Thailand’s Revenue Department has made a significant change in its tax policy, announcing that local residents, including foreigners who live in Thailand, who earn income from overseas sources, will now be subject to personal income tax. This amendment, outlined in Paragraph 2 of Section 41 of the Thai Revenue Code, marks a departure from the previous practice of exempting foreign-sourced income from taxation for nearly four decades.
The move to a wider tax-gathering standard is rooted in international standards for financial information exchange, aiming to enhance tax transparency and fairness. In essence, the Thai government is trying to ensure that whether income is earned within the country or abroad, it is subject to taxation.
The Revenue Department had never actually exempted the collection of personal income tax on offshore income. But the previous rule, in place for 40 years, only required residents to pay taxes on foreign income when it was brought into Thailand during the year it was received.
If the same income was brought into Thailand in the following year, it was exempt from tax. For example, if someone earned overseas income on December 31 and transferred it to Thailand on January 1, just the next day, they were not obligated to pay personal income tax to the Thai Revenue Department.
Of course the loophole was widely abused, as taxpayers could manipulate the timing of bringing income into Thailand. But the revenue department’s was unable to do anything about it due to limited double-tax agreements with many foreign countries. Collecting tax on foreign income would result in double taxation since individuals would need to pay tax to both Thailand and the country where they earned the income, something the double-tax agreements were trying to avoid.
Today, Thailand has 61 double-tax agreements in place, preventing double taxation for individuals or companies operating in multiple countries. Additionally, technological advancements now enable better monitoring of income movements, making tax collection from overseas income more feasible.
The revised tax rule will take effect on January 1, 2024, applying exclusively to tax residents in Thailand. Tourists and short-term workers will be exempt, as will those who have already been taxed in a foreign country with a double tax agreement with Thailand.
Section 41 states…
“An individual Thai citizen or foreigner who lives in Thailand for one or more periods totalling at least 180 days in any tax [calendar] year is, for tax purposes, deemed a resident of Thailand and subject to tax on all assessable income [according to Section 40 which indicates types of income subject to tax derived from sources within the country, whether paid within or outside Thailand, and on assessable income derived from foreign sources to the extent that it is brought into Thailand in a year in which income is received.”
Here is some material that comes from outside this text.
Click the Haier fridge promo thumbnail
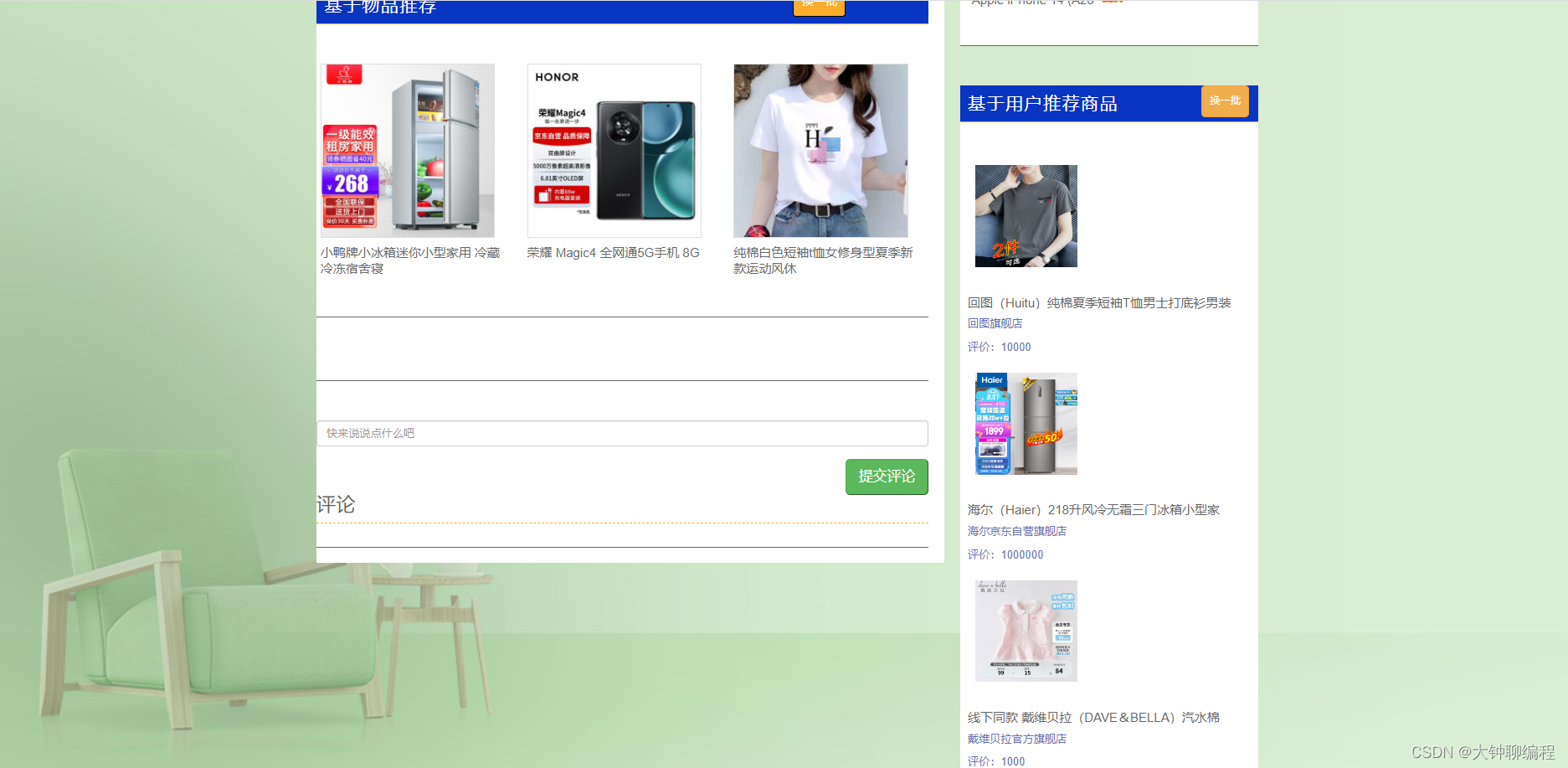 pyautogui.click(x=1026, y=424)
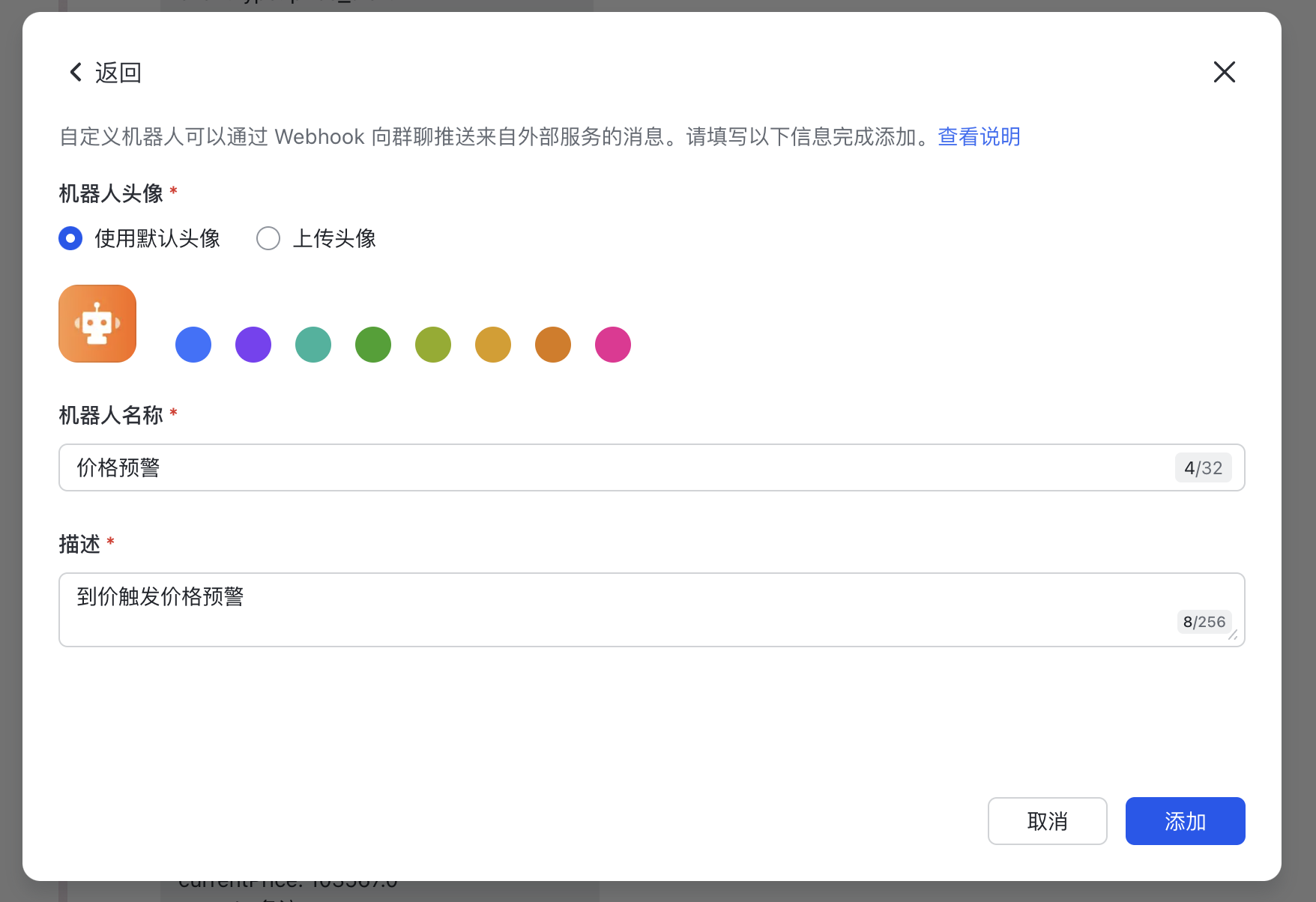
Task: Select the purple avatar color
Action: coord(253,345)
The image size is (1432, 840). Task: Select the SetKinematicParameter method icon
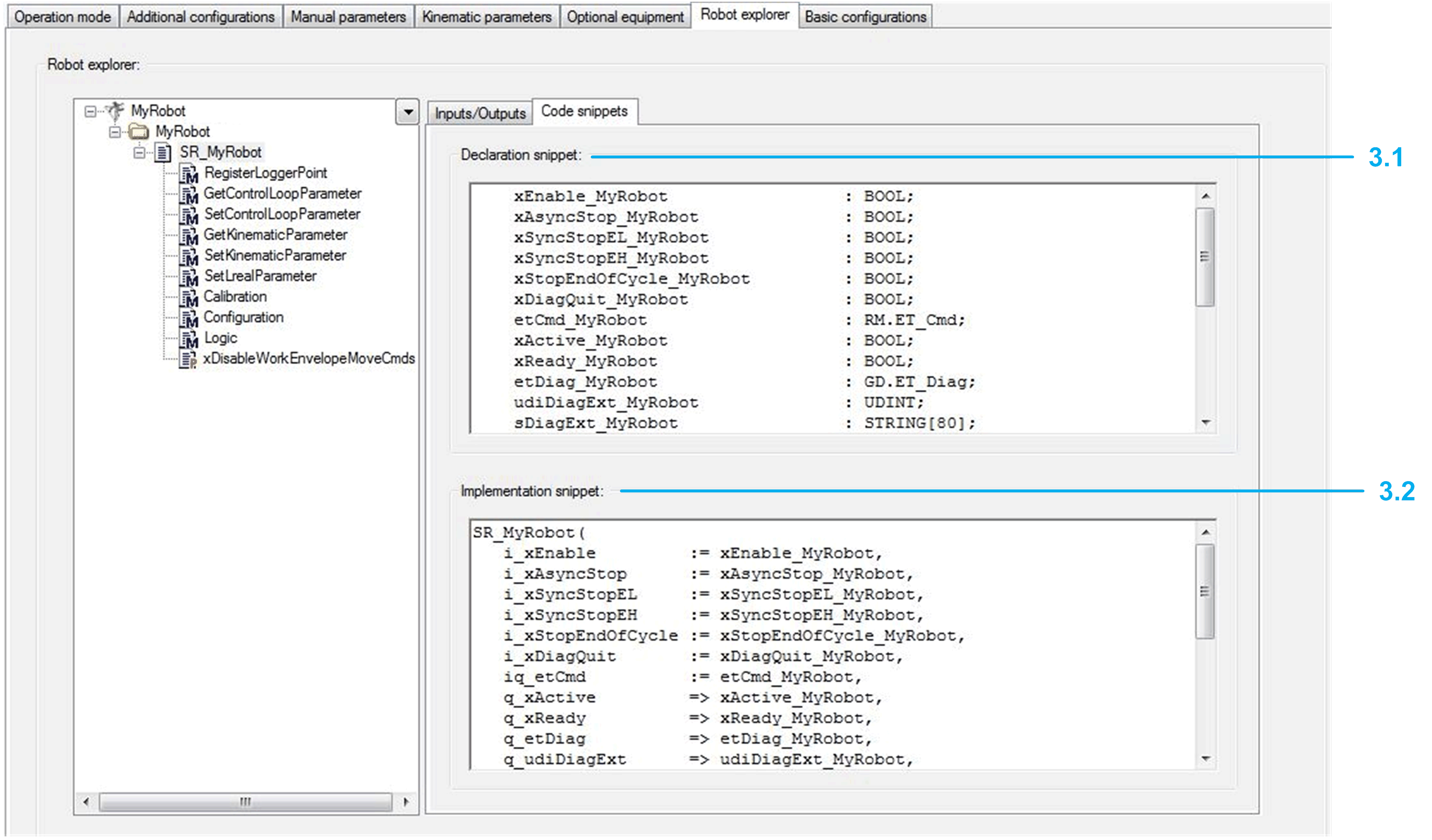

So, ‘resident’ relates to your tenure in Thailand for more than 180 days in a calendar year, and has nothing to do with the visa you are on, except a tourist visa (because foreigners on Tourist visas are deemed unable to work in Thailand during their stay).
The Revenue Department will work out details like the tax credit system for prior double tax agreements during the transition period.
This change is expected to enhance Thailand’s international standing and promote fairness in tax collection, ensuring transparency in tax practices.
The revised system will rely on self-declaration by taxpayers, supported by digital technology and international information exchange systems for verification. It’s also aimed at preventing tax evasion and ensuring that everyone contributes their fair share, whether their income is generated domestically or overseas.
There will be more analysis on this from the Revenue Department as we get closer to the start of next year, when the revised tax will come into effect.